Scientists, including Sami R Das and Himanshu Gupta from Stony Brook University in the US, have proposed a way to eliminate most of the wires and substitute infrared free-space optics for communications.
"We and others tried radio frequency signaling, but the beams become wide over short distances," said Mohsen Kavehrad, Professor at Pennsylvania State University in the US.
"The buildings could be a mile long and every rack should be able to communicate," said Kavehrad.
In an experiment, researchers, including Vyas Sekar from Carnegie Mellon University in the US, found that radio-frequency signalling resulted in high interference, limited active links and limited throughput - the amount of data that can go through a system.
"We use a free space optical link. It uses a very inexpensive lens, we get a very narrow infrared beam with zero interference and no limit to the number of connections with high throughput," said Kavehrad.
The Free-space optical Inter-Rack nEtwork with high FLexibilitY (Firefly) would use infrared lasers and receivers mounted on top of data center racks to transmit information.
The laser modules are rapidly reconfigurable to acquire a target on any rack. Human interference is minimal because the racks are more than 6.5 feet high so most workers can walk between the rows of racks without breaking the laser beams.

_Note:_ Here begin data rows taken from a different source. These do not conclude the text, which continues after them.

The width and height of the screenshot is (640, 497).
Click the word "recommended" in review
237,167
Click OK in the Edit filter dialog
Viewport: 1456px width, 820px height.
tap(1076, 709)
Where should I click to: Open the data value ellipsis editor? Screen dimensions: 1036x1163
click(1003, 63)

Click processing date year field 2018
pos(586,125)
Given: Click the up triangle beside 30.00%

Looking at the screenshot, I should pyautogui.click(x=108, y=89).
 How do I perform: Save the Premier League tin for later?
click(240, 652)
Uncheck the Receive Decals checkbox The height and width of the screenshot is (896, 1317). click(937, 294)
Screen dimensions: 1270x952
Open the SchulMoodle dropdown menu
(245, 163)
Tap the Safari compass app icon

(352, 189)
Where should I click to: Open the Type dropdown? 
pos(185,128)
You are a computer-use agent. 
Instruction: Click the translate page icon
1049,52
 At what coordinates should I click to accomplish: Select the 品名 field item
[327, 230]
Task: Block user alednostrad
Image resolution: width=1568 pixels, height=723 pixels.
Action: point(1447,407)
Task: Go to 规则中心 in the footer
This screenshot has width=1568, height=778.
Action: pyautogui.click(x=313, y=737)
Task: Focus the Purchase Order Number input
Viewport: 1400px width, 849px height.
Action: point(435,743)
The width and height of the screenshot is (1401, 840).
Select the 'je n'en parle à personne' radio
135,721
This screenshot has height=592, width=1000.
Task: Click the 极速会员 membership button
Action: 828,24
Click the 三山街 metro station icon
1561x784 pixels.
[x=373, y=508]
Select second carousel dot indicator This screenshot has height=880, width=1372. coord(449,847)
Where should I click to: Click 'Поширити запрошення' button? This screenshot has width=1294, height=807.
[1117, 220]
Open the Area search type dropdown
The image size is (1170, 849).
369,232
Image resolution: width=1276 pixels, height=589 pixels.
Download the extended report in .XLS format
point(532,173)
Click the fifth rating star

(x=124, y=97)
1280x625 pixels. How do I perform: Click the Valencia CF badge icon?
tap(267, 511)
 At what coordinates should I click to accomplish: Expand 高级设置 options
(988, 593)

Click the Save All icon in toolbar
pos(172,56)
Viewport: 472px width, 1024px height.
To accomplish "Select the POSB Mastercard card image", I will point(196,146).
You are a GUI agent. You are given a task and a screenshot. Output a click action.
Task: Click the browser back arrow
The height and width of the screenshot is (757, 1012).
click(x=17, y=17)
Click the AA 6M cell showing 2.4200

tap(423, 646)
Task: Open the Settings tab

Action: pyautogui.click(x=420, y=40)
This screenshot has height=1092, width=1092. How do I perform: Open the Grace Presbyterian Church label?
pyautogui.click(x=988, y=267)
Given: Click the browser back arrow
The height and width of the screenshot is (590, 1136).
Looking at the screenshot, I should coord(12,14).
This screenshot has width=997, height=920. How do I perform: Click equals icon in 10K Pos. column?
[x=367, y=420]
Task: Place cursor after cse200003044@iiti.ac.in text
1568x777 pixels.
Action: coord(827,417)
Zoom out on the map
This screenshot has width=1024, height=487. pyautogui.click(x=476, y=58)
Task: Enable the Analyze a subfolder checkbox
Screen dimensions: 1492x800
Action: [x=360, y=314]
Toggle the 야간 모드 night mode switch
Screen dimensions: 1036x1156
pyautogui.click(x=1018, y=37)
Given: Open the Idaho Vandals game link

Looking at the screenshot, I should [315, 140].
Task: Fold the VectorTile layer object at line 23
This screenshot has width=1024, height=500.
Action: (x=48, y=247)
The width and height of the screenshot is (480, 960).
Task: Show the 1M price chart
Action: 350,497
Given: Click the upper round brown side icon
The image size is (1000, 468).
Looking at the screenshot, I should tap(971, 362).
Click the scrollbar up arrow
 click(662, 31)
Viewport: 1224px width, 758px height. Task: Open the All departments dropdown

According to Kavehrad, data centres may house 400,000 servers on racks filling a mile-long room. Data centres typically build for peak traffic, which means that most of the time about 30 percent of servers are offline.
However, because they are still on, they continue to create heat and need cooling.
When hundreds of cables merge into a few, data transfer bottlenecks form that reduce the speed at which the data center can deliver information.
A flexible, configurable system can reduce bottlenecks and even the number of servers needed.
The receiver captures the infrared signal and directs it to the fibre-optic cable which sends the information to its final destination.
The researchers have created a simple, proof-of-concept system to show that their infrared laser can carry the signal and target the receiver.
They are transmitting wavelength division multiplexed - multiple signals sent by different coloured lights - bi-directional data streams each carrying data at a transmission rate of 10 Gigabits per second from a Bit Error Rate (BER) test set.